The Ephesian Deception

In Ephesians 4:1-3 Paul reviews again how these grand purposes will be accomplished. The unity Christians display that points towards the unity of the human race under Christ, this is possible only because it is in fact the “unity of the Spirit.” In a remarkable phrase from the Old Testament, Paul shows that our failed efforts to keep this purpose before us “grieves” the Holy Spirit. This is what happens when commercial zeal saps our interest in the things of God, when the omnipresent media of TV and Twitter become – like Diana’s temple – more real than the things of God.

Addiction to the pursuits and pleasures of the passing parade we call the world can divert us from the cause of God as much as wine diverts the drunkard. Paul thus counsels in Ephesians 5:18 to “not get drunk on wine, which leads to debauchery. Instead be filled with the Spirit. Speak to one another with psalms, hymns and spiritual songs.”

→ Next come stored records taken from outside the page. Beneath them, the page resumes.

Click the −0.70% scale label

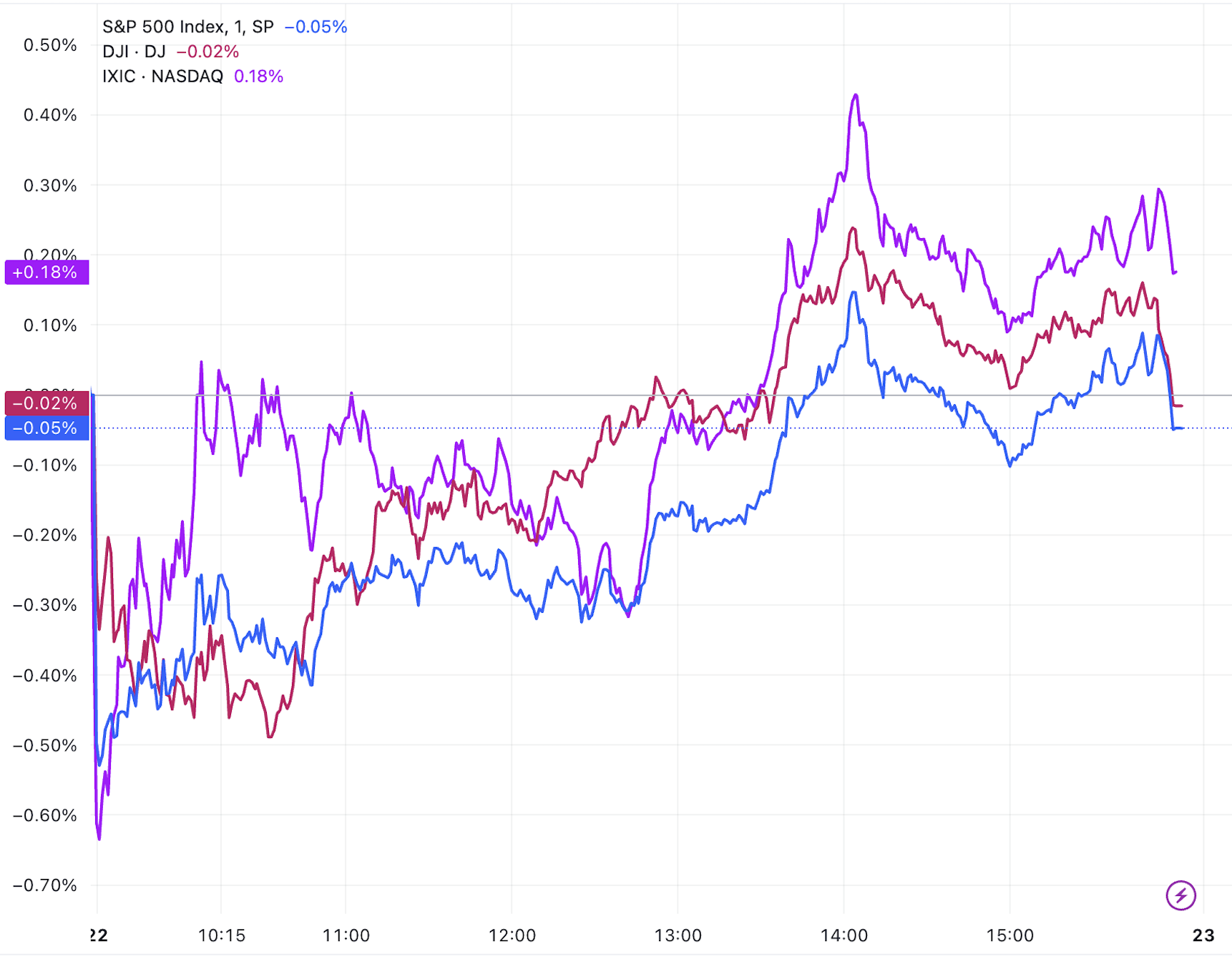coord(45,885)
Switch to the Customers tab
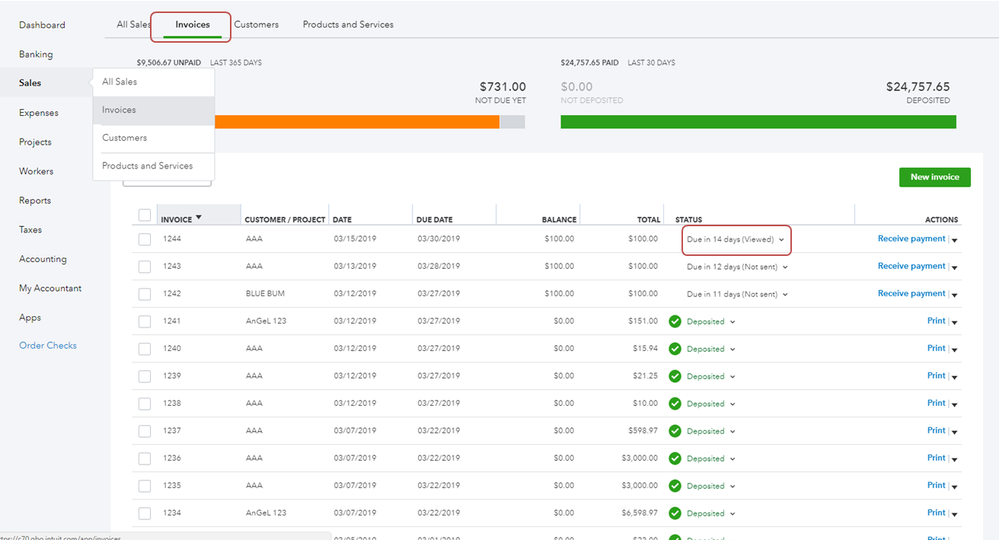Image resolution: width=999 pixels, height=540 pixels. click(x=256, y=25)
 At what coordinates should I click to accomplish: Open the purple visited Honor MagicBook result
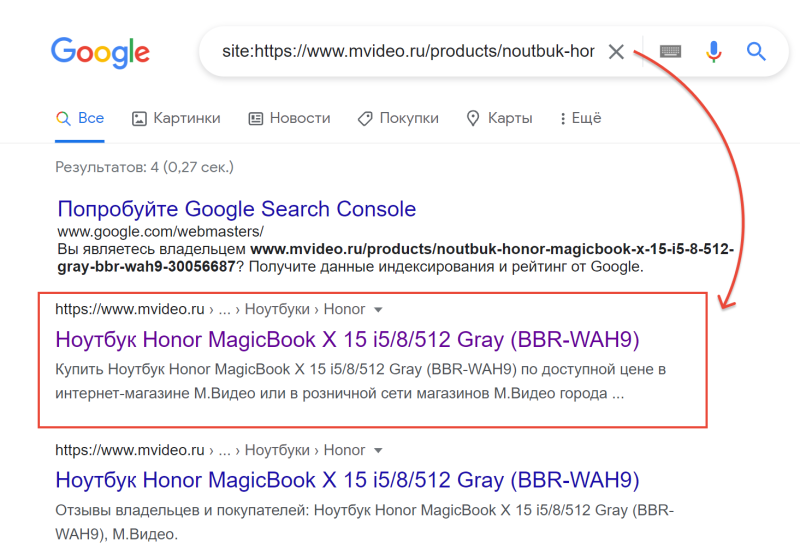pos(347,338)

There was much debauchery in Ephesus. There is much of it around today, a lot of it trying to enter our TV screens and in popular music. These human-induced distractions can seem all-encompassing, so much so that we think that there is the ultimate reality. But no. It has been Paul’s purpose in the Ephesian letter to show that the greatest things of all go on behind the passing show, they come from the heavenlies.

So Paul shows how to strike back at the distracting influences. There is the “sword of the Spirit” which is the word of God (6:17). The sword cuts and it can slash through the daily distractions that pose as ultimate reality – such things as medical worries, family concerns, soccer schedules, work challenges, school pressures and the sheer cussedness of the people we encounter on the subway or the freeway.

Don’t be deceived, says Paul. This is not the only reality. How right he was. Ephesus is gone, the Church endures. Life in Ephesus is not what we were made for. Living in the Spirit means we are helping build a temple that will never fall. The Spirit brings back to our remembrance those things we need to hear that can help us succeed spiritually even if we live amid Satan’s Sronghold. That is God’s promise to you and to me.